The Boys in the Boat: Nine Americans and their Epic Quest for Gold at the 1936 Berlin Olympics by Daniel James Brown is this week’s staff pick. Our staff member said she was totally absorbed by the book and learned about rowing, or crew, while immersing herself in Joe Rantz’s (one of the rowers) story. While the story mostly focuses on Rantz, it goes into the personal history of the entire team and sets their quest for Olympic gold against the backdrop of Hitler’s rise to power and the propaganda machine. This balance of personal history and world events makes a riveting story. We have it in several formats, so check out a copy today.
“Daniel James Brown’s robust book tells the story of the University of Washington’s 1936 eight-oar crew and their epic quest for an Olympic gold medal, a team that transformed the sport and grabbed the attention of millions of Americans.
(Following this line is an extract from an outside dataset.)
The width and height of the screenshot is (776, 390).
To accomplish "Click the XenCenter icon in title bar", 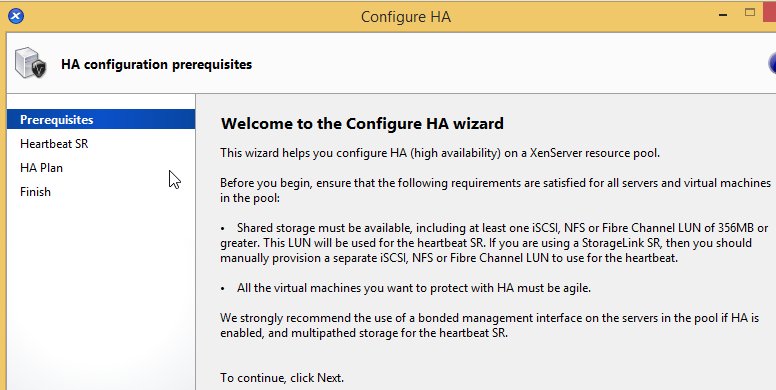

The sons of loggers, shipyard workers, and farmers, the boys defeated elite rivals first from eastern and British universities and finally the German crew rowing for Adolf Hitler in the Olympic games in Berlin, 1936.
The emotional heart of the story lies with one rower, Joe Rantz, a teenager without family or prospects, who rows not for glory, but to regain his shattered self-regard and to find a place he can call home. The crew is assembled by an enigmatic coach and mentored by a visionary, eccentric British boat builder, but it is their trust in each other that makes them a victorious team. They remind the country of what can be done when everyone quite literally pulls together—a perfect melding of commitment, determination, and optimism.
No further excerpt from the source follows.